SOURCE MATERIAL below:
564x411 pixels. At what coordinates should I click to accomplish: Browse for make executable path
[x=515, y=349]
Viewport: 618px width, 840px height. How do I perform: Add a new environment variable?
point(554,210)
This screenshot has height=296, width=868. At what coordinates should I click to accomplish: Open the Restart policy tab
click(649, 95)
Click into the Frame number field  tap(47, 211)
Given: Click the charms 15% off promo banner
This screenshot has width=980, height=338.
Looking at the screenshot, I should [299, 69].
End of SOURCE MATERIAL.
SOURCE MATERIAL below:
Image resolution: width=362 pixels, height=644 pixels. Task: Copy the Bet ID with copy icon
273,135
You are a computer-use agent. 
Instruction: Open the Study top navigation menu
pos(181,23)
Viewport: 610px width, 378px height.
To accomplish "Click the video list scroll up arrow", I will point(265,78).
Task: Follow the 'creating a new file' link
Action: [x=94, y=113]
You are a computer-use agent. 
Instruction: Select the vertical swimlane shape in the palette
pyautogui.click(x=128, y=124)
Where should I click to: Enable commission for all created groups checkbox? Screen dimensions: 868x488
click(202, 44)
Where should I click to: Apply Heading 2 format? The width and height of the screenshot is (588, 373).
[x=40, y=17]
End of SOURCE MATERIAL.
One stretch of the lines above is wanted, from the line that contains "Image resolution: width=362" through the line that contains "Viewport: 610px width, 378px height.". Output it exactly.

Image resolution: width=362 pixels, height=644 pixels. Task: Copy the Bet ID with copy icon
273,135
You are a computer-use agent. 
Instruction: Open the Study top navigation menu
pos(181,23)
Viewport: 610px width, 378px height.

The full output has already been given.